US 12,321,690 B2
Devices, systems, and methods for transcript sanitization
Chris Vanciu, Isle, MN (US); Kyle Smaagard, Forest Lake, MN (US); Boris Chaplin, Medina, MN (US); Dylan Morgan, Minneapolis, MN (US); Paul Gordon, Minneapolis, MN (US); Matt Matsui, Minneapolis, MN (US); Laura Cattaneo, Rochester, MN (US); and Catherine Bullock, Minneapolis, MN (US)
Assigned to Calabrio, Inc., Minneapolis, MN (US)
Filed by Calabrio, Inc., Minneapolis, MN (US)
Filed on May 20, 2023, as Appl. No. 18/320,977.
Claims priority of provisional application 63/344,290, filed on May 20, 2022.
Prior Publication US 2023/0409811 A1, Dec. 21, 2023
Int. Cl. G06F 40/166 (2020.01); G06F 40/205 (2020.01); G06F 40/284 (2020.01); G06F 40/30 (2020.01)

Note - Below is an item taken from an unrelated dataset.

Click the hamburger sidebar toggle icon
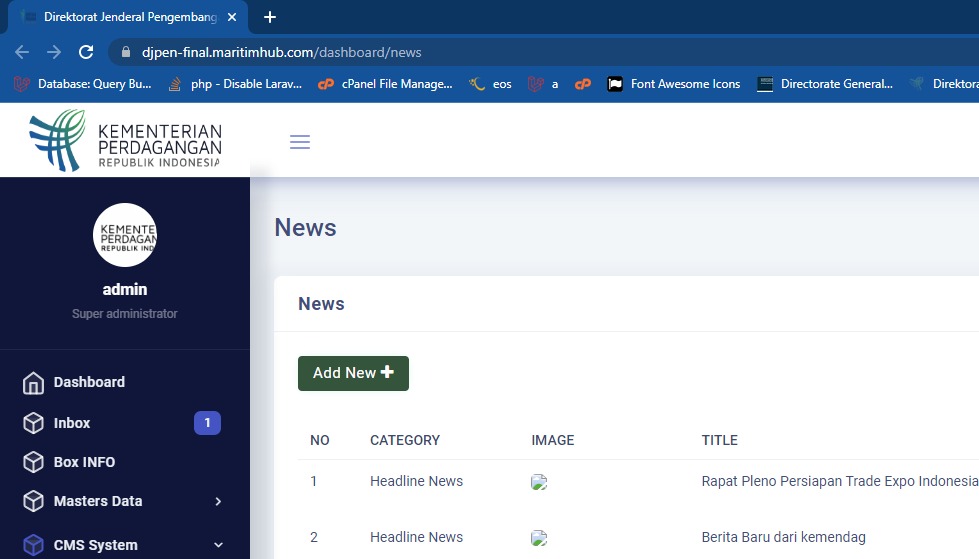 click(300, 142)
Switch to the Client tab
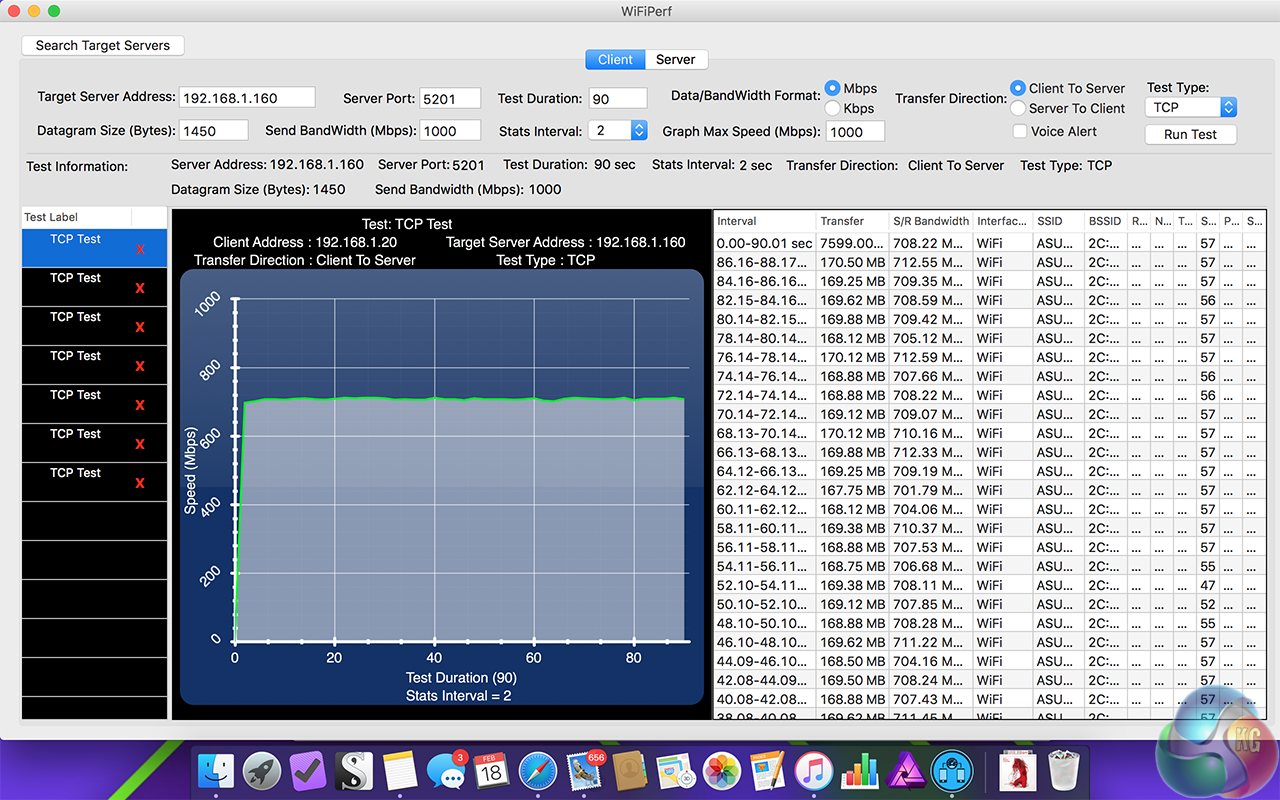Image resolution: width=1280 pixels, height=800 pixels. 615,60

CPC G06F 40/166 (2020.01) [G06F 40/205 (2020.01); G06F 40/284 (2020.01); G06F 40/30 (2020.01)] 15 Claims
OG exemplary drawing
 
1. A method of sanitizing a transcript, the method comprising:
selecting a transcript to be sanitized;
extracting a plurality of text items from the transcript;
condensing the transcript into a single string by concatenating the plurality of text items;
identifying potential redactions to be made in the transcript, the potential redactions being identifiable via a multi-pass process that includes:
generating initial redactions to be made based on surrounding context within the transcript, wherein the surrounding context is determined using a transformer-based machine learning model operating on the single string, and wherein the transformer-based machine learning model is trained using one or more natural language processing techniques to identify certain text based upon context and language structure; and
generating matching redactions to be made based on the initial redactions, wherein the matching redactions are determined by identifying single characters within a predetermined token distance from the initial redactions;
redacting the transcript at the potential redactions to sanitize the transcript, wherein redacting the transcript at the potential redactions to sanitize the transcript includes replacing characters in the potential redactions with at least one tag that is selected from a group consisting of:
unique tags, the unique tags being such that the tags are replaceable with fictionally consistent data in the potential redactions, wherein a unique tag comprises a category plus a unique identifier; and
generic tags, the generic tags being such that the tags are not replaceable with fictionally consistent data in the potential redactions; and
converting the redacted transcript to a specified vendor format.